Update the rows starting at "Close the Flash sale notification popup" and ending at "1024x512 pixels.", changing "popup" to "banner" and leaving everything else as it is.

Extracted data
□ □ □ □ □

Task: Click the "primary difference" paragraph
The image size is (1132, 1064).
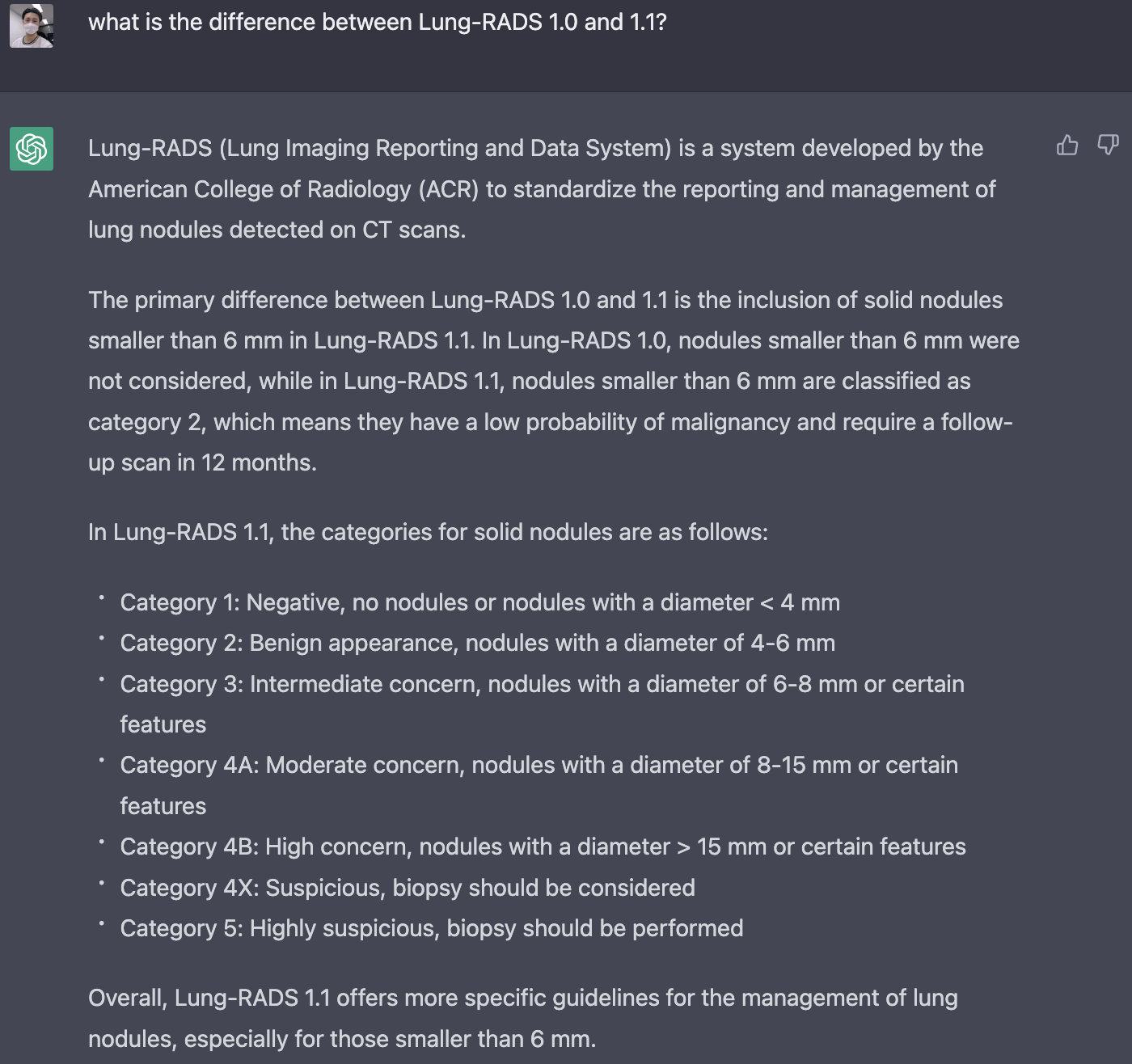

□ □ □ □ □

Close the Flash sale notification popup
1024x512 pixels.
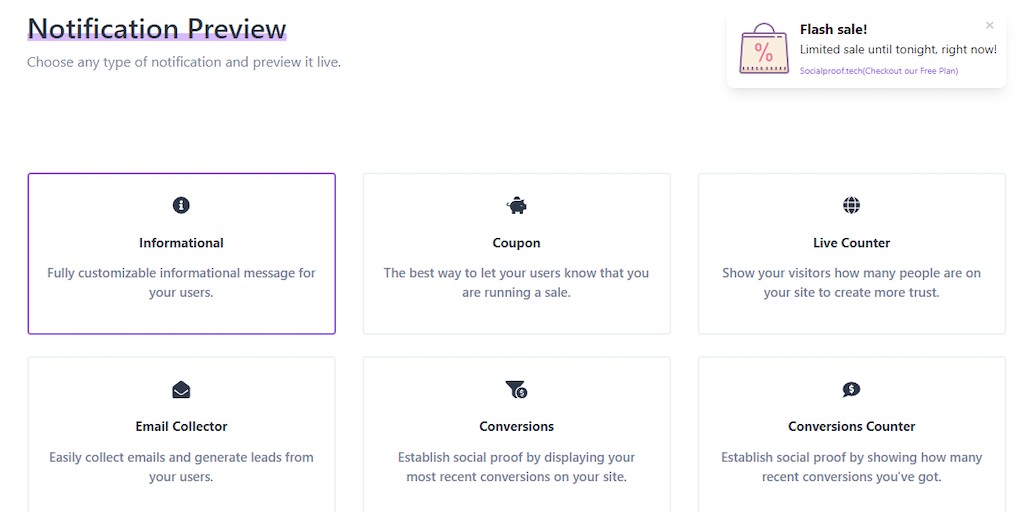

□ □ □ □ □

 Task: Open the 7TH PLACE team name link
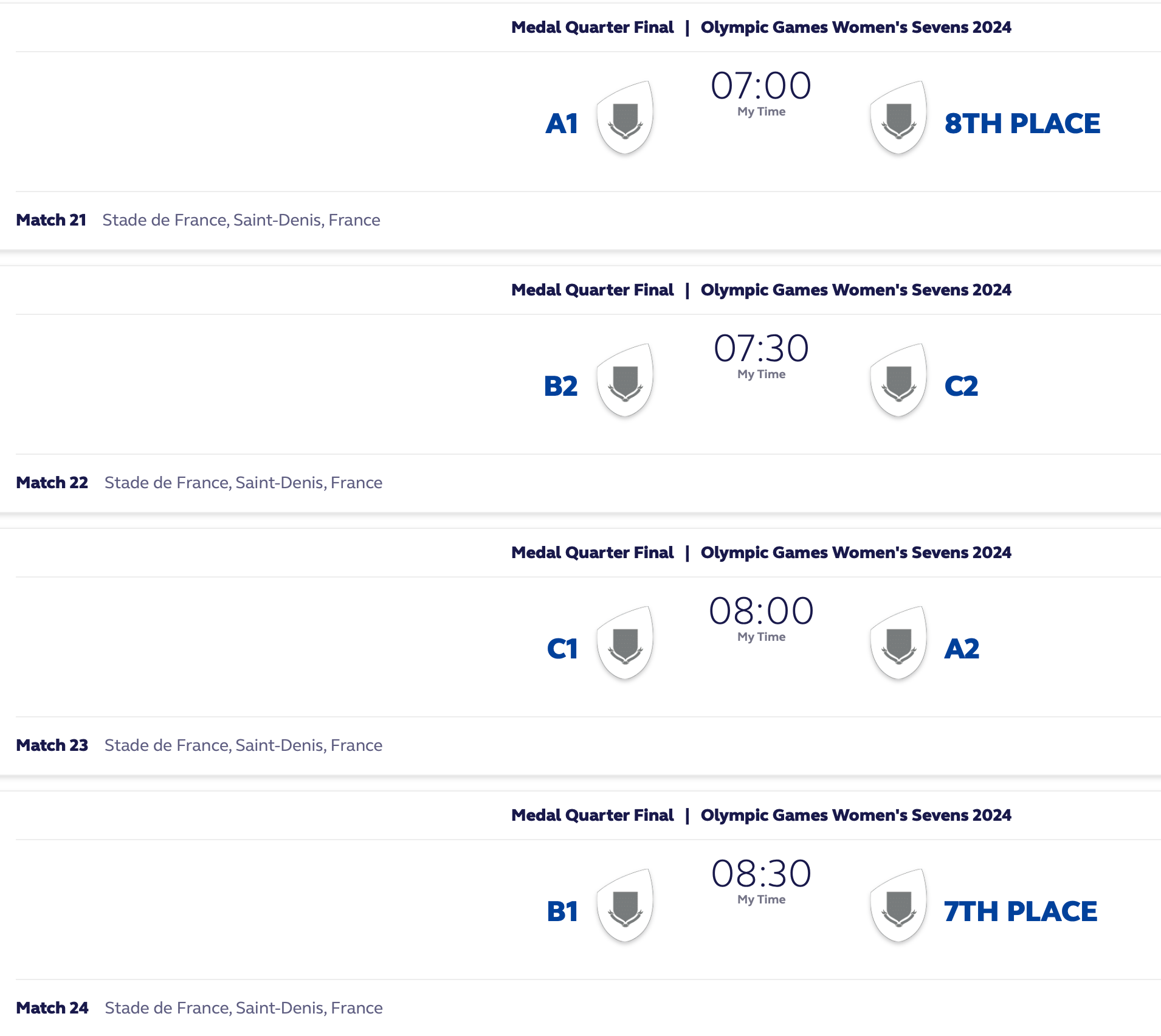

□ □ □ □ □

Answer to this problem
Close the Flash sale notification banner
1024x512 pixels.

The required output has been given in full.